The low-function yields a lower limit also for other hyperbolic type metrics.

Lemma 3.12

For all $x,y\in {\mathbb{B}}^2\mathrm{\setminus }\left\{0\right\}$, the following inequalities hold and are sharp:

1. $\mathrm{l}\mathrm{o}\mathrm{w}(x,y)\le \sqrt{2}{j}_{{\mathbb{B}}^2}^{\ast }(x,y)$,

2. $\mathrm{l}\mathrm{o}\mathrm{w}(x,y)\le p_{{\mathbb{B}}^2}(x,y)$,

3. $\mathrm{l}\mathrm{o}\mathrm{w}(x,y)\le b_{{\mathbb{B}}^2,2}(x,y)$.

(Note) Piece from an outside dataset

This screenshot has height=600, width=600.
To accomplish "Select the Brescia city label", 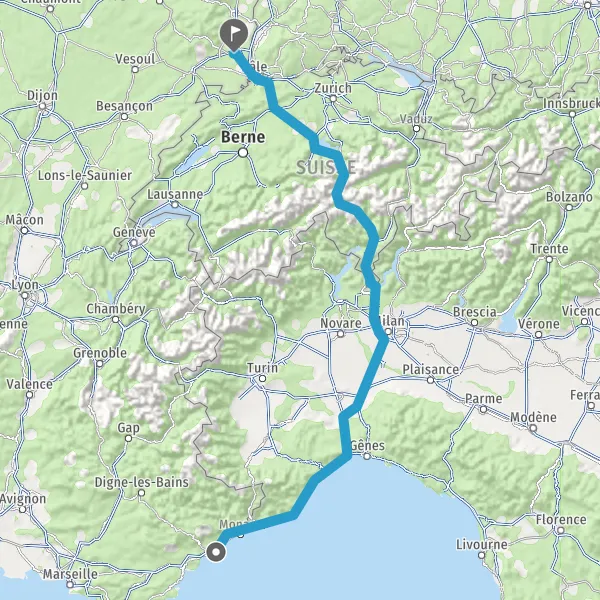I will [474, 312].
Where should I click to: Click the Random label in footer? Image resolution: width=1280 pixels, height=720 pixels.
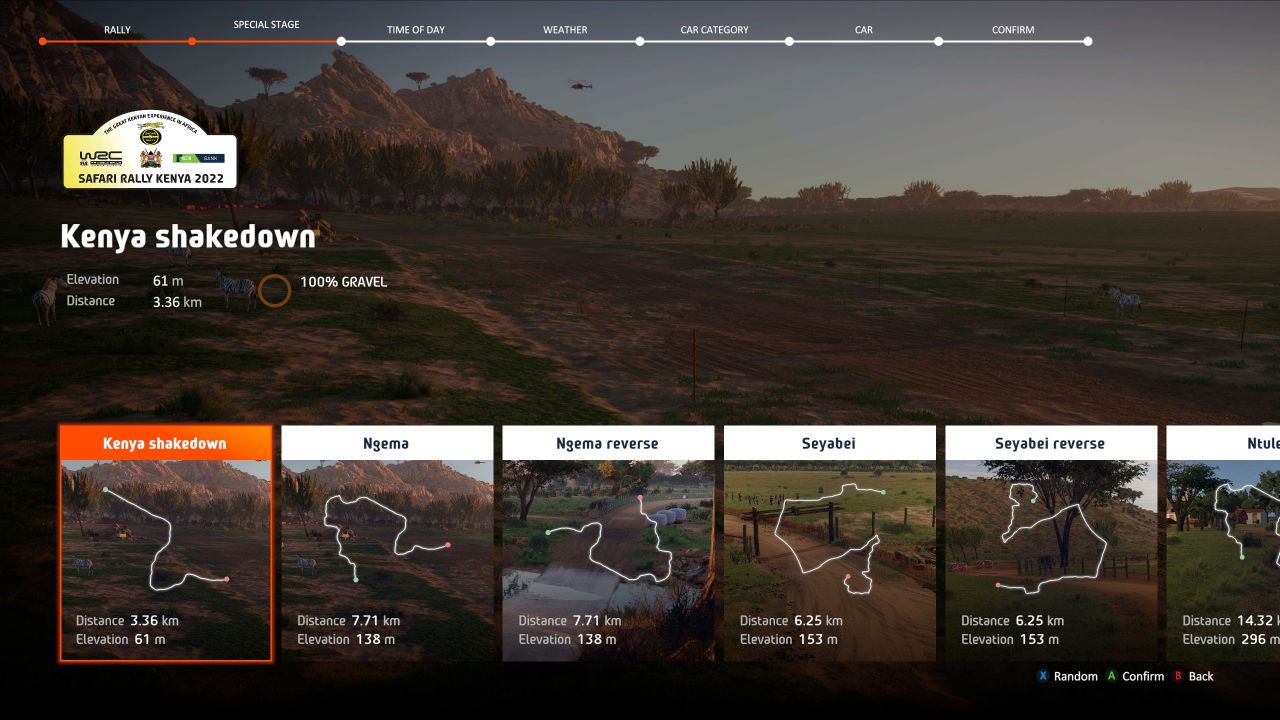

Furthermore, there is no c>0 such that $\mathrm{l}\mathrm{o}\mathrm{w}(x,y)\ge c\cdot d(x,y)$ for all $x,y\in {\mathbb{B}}^2\mathrm{\setminus }\left\{0\right\}$, where $d\in \{j_{{\mathbb{B}}^2}^{\ast },p_{{\mathbb{B}}^2},b_{{\mathbb{B}}^2,2}\}$.

Proof.

The inequalities follow from Theorem 2.3, Lemmas 3.5 and 3.10, and Ref. [12, Theorem 2.9(1), p. 1129]. Let $0<k<1$. Since $\begin{array}{rl}\underset{k\to 1^{-}}{lim}\frac{\text{low}(k,k{e}^{2(1-k)i})}{j_{{\mathbb{B}}^2}^{\ast }(k,k{e}^{2(1-k)i})}& =\underset{k\to 1^{-}}{lim}\left(\frac{2k(k\sin (1-k)+1-k)}{\sqrt{k^4+1-2k^2\cos \left(2\right(1-k\left)\right)}}\right)=\sqrt{2},\\ \underset{k\to 1^{-}}{lim}\frac{\text{low}(k,-k)}{p_{{\mathbb{B}}^2}(k,-k)}& =\underset{k\to 1^{-}}{lim}\left(\frac{2k\sqrt{2k^2-2k+1}}{k^2+1}\right)=1,\\ \underset{k\to 1^{-}}{lim}\frac{\text{low}(k,-k)}{b_{{\mathbb{B}}^2,2}(k,-k)}& =\underset{k\to 1^{-}}{lim}\left(\frac{\sqrt{2}k}{\sqrt{k^2+1}}\right)=1,\end{array}$ the inequalities are sharp. The latter part of the lemma follows from the fact that the limit values above are all 0 if $k\to 0^{-}$ instead.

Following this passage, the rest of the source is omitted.